The closer one gets to the Klan, however, the less horrific and more pathetic it appears. Anti-mask laws aimed at the Klan, for example, have revealed the man beneath the hood as usually a paunchy figure with dewlaps and spectacles: a septic tank cleaner, perhaps, or a peddler of termite spray.
In addition, the vigorous marketing of Klan trappings -- rings, highball glasses and KKK belt buckles -- suggests a leadership mentality geared more toward profit than intimidation; one that lures would-be Klansmen -- many of them illiterate, fearful and confused -- with the reassuring insignias of a lodge for the racially insecure.
Finally, like most extremist groups, the Klan constantly undermines itself with the tyranny of its own narrow minds. Multiple Klan factions -- The Knights of the KKK, the Invisible Empire of the KKK, the United Klans of America and others-- squabble over ideological purity and who wears the most authentic dunce cap. Once the scariest horror show in town, the Klan today isn't even good theater.
So why the alarm? There is something in the excited overreaction to the Klan's projected visit as disquieting as the visit itself. For if bigotry is a major force in our society, it is not the bedsheet bigotry of the Ku Klux Klan but the pinstriped variety that masquerades as social exclusiveness.
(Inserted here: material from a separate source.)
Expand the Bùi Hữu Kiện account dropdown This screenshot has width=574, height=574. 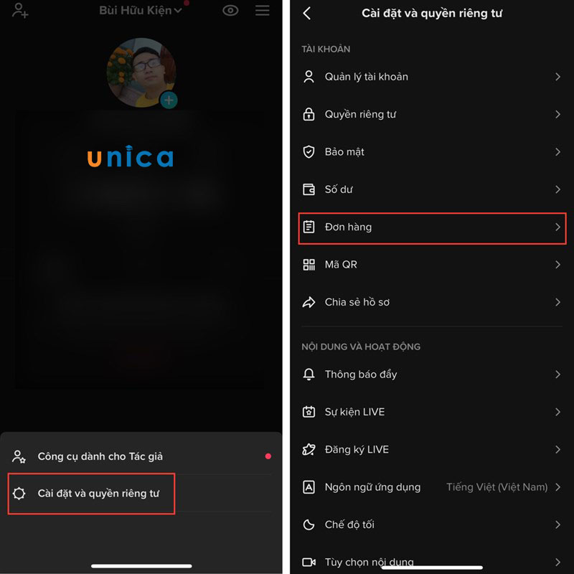(x=141, y=10)
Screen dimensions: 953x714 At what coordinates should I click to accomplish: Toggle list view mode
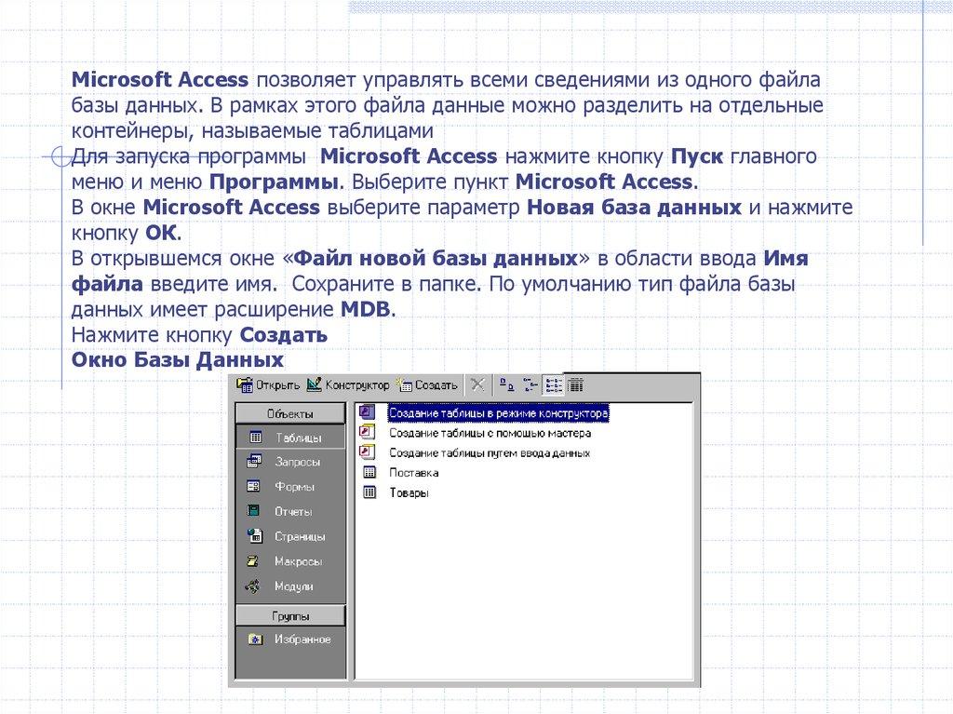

If terrorism is what we're worried about, it's not the nightriding Klan type that stalks our time but the random violence of the street assassin and the explosive alienation of the political terrorist.
Demonstrating against the Klan is too easy. It ignores what the police usually tell us: that the occasional charred cross in a suburban yard or swastika daubed on a synagogue wall is not the work of the Klan but the less-than-tasteless pranksterism of our own children. We march against the Klan in the futile and unconscious wish that what truly worries us--the problem of evil--is as defined and identifiable as a hooded robe. And it almost never is. In the end, the most frightening thing about the Klan is not the organization or its members. It's the shadowy fears they mirror within our own minds and hearts.